— BEGIN Data shown —

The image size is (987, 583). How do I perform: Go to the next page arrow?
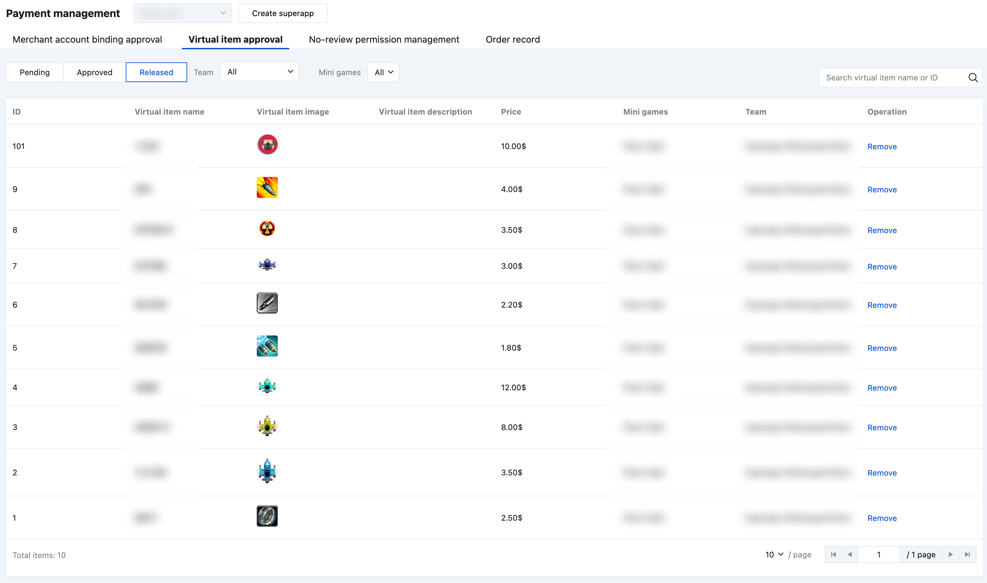[x=950, y=554]
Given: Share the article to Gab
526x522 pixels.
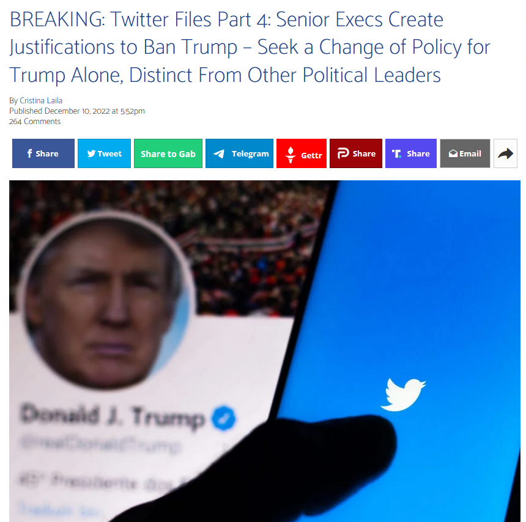Looking at the screenshot, I should tap(168, 153).
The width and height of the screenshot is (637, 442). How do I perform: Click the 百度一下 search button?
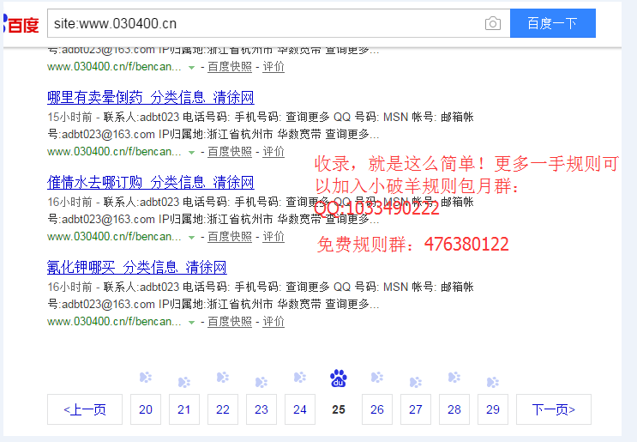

— END Data shown —

▶ **Task to complete**
Report how many lines in the material above contain the string "perform". Reply with the number alone.

▶ **Response to the task**
2